It’s the last month of the calendar year and surely one of the steamiest up in Cape York and Torres Strait. But if there is one month where some guaranteed still weather will smooth off the surface and give those mirror calm mornings where a bait-ball can be spotted a mile off, this is that month.

It is amazing what a visual spectacle fishing becomes on the windless December mornings. The wake of your boat will surprise garfish, long toms and wolf herring, which go skittering across the surface away from would be predators. Tuna will use the conditions to ball their prey against the sea surface and attack in loping ambush from below. Speedsters such as sailfish will be active in the far north and can be seen on calm days careering into the sky with their sail light up. But Spanish mackerel win the highest leap prize and can be seen early December mornings flying up to 30ft in the air with an unlucky fish trapped between those jaws.
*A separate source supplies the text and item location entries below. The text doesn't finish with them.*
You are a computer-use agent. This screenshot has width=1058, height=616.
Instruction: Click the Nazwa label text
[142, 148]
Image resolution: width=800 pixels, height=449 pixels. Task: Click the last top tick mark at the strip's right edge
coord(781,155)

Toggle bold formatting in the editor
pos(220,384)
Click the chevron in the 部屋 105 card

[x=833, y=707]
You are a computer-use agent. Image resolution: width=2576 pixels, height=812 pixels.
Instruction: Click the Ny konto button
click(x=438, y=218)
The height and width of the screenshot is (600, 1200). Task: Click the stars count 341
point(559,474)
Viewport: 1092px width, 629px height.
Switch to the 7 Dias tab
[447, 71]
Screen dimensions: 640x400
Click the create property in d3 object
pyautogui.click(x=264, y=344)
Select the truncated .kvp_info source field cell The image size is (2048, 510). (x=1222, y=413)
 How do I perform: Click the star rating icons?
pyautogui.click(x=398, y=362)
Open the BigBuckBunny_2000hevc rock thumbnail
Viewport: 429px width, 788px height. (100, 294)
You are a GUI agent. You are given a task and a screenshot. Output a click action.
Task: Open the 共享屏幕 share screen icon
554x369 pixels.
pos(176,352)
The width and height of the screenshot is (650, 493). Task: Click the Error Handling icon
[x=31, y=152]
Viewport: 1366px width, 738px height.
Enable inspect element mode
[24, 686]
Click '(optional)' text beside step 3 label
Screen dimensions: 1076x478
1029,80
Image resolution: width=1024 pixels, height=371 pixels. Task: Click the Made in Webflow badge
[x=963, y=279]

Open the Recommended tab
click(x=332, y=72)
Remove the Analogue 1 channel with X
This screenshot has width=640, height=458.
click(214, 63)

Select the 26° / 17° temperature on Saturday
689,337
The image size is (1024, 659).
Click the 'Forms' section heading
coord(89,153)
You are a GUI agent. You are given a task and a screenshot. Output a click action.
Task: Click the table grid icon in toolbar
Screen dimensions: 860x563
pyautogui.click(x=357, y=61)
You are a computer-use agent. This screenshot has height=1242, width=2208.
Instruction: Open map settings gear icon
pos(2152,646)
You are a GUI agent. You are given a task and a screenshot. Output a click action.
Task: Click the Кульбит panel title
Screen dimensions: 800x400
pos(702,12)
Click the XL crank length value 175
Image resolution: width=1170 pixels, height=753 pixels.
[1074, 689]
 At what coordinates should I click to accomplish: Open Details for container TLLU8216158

It almost always pays to be on the water early in December, partly for the calm conditions and partly due to the intense heat that builds up throughout the day. Your best fishing will usually be between 6am and 10am and then again for a short window before dark. Some reef dwelling species will be particularly aggressive early in the mornings and popper sessions on the reef edges can produce coral trout, trevally, red bass and mackerel in many far northern locations.

The coral reef closures are out of the way for 2012 and hopefully a good spawning run has occurred for numerous species that do their thing over the new moon period. Sea surface water temperatures will become warm to hot leading into December and the onset of summer. Spearing and fishing will still be good around the shallow reef and shoal country that typifies much of Cape York and up towards the far northern Barrier Reef. However there will be lull periods when calm weather coincides with slack tides and the fishing can be very tough on occasion.

Try and pick tides heading into and out of neap tides so there is still a little bit of run. The reef and estuary systems will be particularly altered depending on tide and moon phase this time of year and similar to tides, try and also target periods leading into and out of the new and full moon periods. Some of the tide changes late in the afternoon with a large building tide will all of a sudden come to life when that tide changes and begins rushing out.

I get the feeling we are in for quite an early wet season up in the far north with signs of rain in October and November. December is sometimes an interesting month for those intrepid travellers of the Cape who find themselves on the coastal side of some heavy downpours and rapidly rising rivers.

I have had a few interesting encounters getting out of Princess Charlotte Bay after the first big rains hit for the wet season, somewhere in mid-December. Names such as the Whiphandle and Sandy creek bring back memories of getting stuck and having to dig out of soft sand. Other times, nice dry and dusty roads will change into black-soil quagmires after the first heavy rains. It definitely pays to know the risks of getting stuck and be prepared for December to deliver up some surprises.